A simple model was constructed to replicate the light-dark latency differences measured in our recordings. A moving bar was first modeled as a Gaussian function to simulate the changes in luminance over time at the receptive field center, with narrower Gaussians simulating faster movement. Then, the Gaussian stimuli were passed through different ON and OFF luminance-response functions simulated as Naka-Rushton equations.

The parameters that varied in the model were the saturation of the luminance-response function and the spike threshold. The saturation of the luminance-response function was only allowed to vary within a narrow range that matched the physiological measurements obtained in cat visual cortex for light and dark stimuli presented on gray backgrounds15,23. The luminance-response saturation had to be always larger for lights than darks (as observed experimentally) and had to be constrained within a narrow physiological range (1 to 2.5 for the exponent and 0.3 to 0.5 for the L50 of the luminance-response function). The spike threshold was not needed to simulate the reduction (or elimination) of light-dark latency differences as velocity increased. However, using a spike threshold allowed a more precise match of the data and it was needed to simulate the sharp drop in latency differences at 10 deg s−1. The rest of the parameters used in the model were fixed including the stimulus time course (Gaussian width matching stimulus velocity used in experiments) and Rmax (20% lower for light than dark stimuli as measured experimentally).

These parameters generated luminance-response functions with higher contrast sensitivity and saturation for ON than OFF pathways, as found in our experimental measurements from cats, monkeys, and humans15,23. In turn, the different luminance-response functions made Gaussian responses wider and weaker for light than dark stimuli. The differences in light-dark latency were calculated as the difference between the response time for lights and darks at half the maximum response to lights, as in the experimental measures. Below, we describe in more detail the equations for the different parts of the model and the parameters used in the simulation.

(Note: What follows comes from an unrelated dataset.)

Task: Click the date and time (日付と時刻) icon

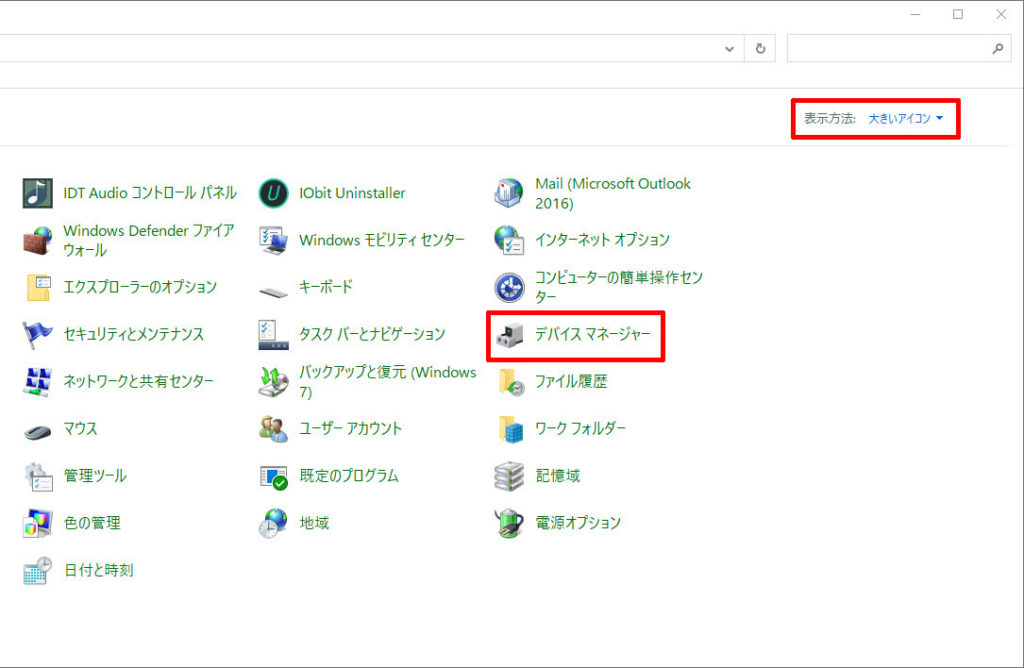Action: 38,570
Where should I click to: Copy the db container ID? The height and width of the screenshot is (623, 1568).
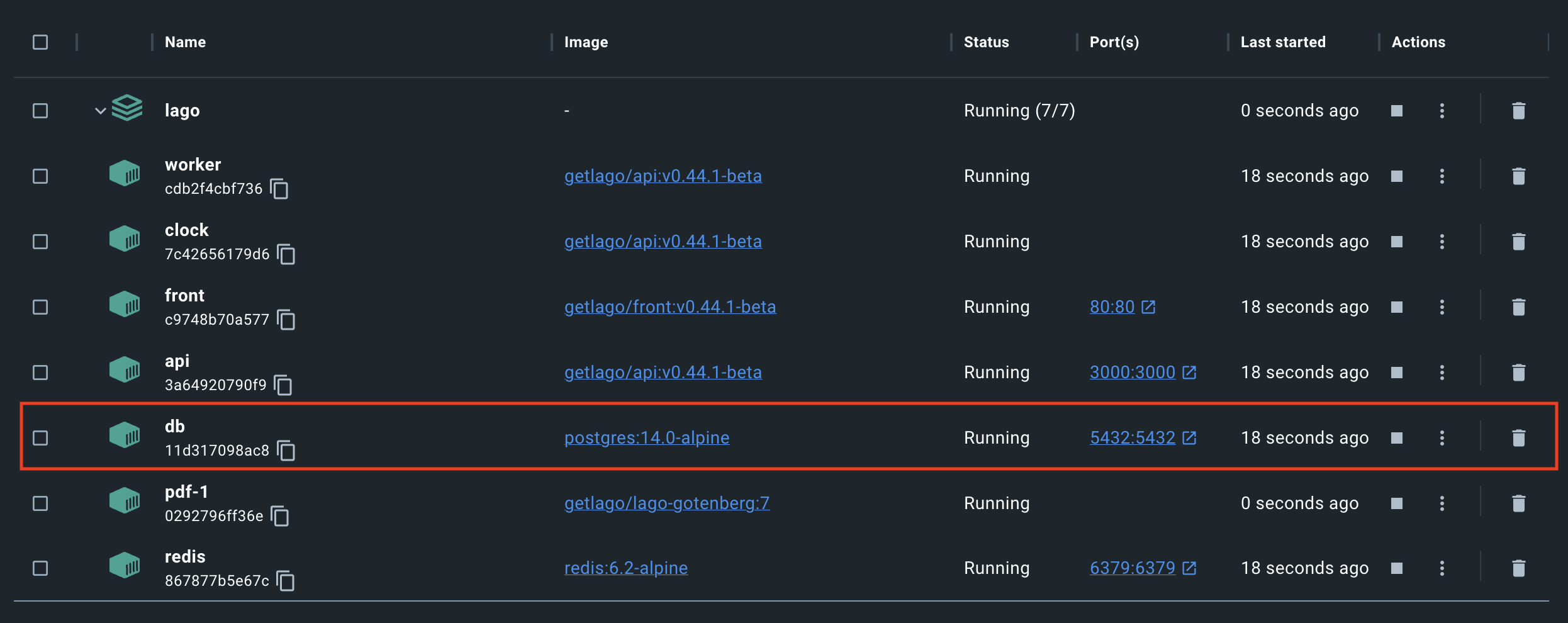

The inputs of the model were Gaussian functions (stim) whose width matched the duration of the stimulus at different speeds. The shape of the Naka-Rushton function was determined by the exponent (n) and the luminance that generated 50% of the maximum response (L50). The response magnitude was scaled by Rmax (Eq. 1) and the spike threshold (th) was simulated as a power function.

$$R = \left( {R_{max}\frac{{stim^n}}{{L_{50}^n + stim^n}}} \right)^{th}$$
(1)

The Rmax, L50, and n were lower for ON than OFF pathways (Rmax: 80, L50: 0.4, n: 1.4 for ON; Rmax: 100, L50: 0.5, n: 2.3 for OFF) to make the saturation of the luminance-response function more pronounced for ON than OFF pathways, consistently with previous measurements in cats, monkeys, and humans15,23. The spike threshold values for each speed were arbitrarily chosen with the only requirement being that they had to increase with stimulus velocity (5 deg s−1: 1.0, 10 deg s−1: 2.0, 16.15 deg s−1: 2.5, 30 deg s−1: 3.0, 60 deg s−1: 3.5). Both the reduction in the dark-light difference-latency with velocity and the convergence of the light-dark difference at zero could be simulated without the spike threshold.

Code availability

Computer code used to analyze data in this study is available from https://github.com/AlanFreeman/anaMotion.

Data availability

The data that support the findings of this study are available from the corresponding author upon reasonable request.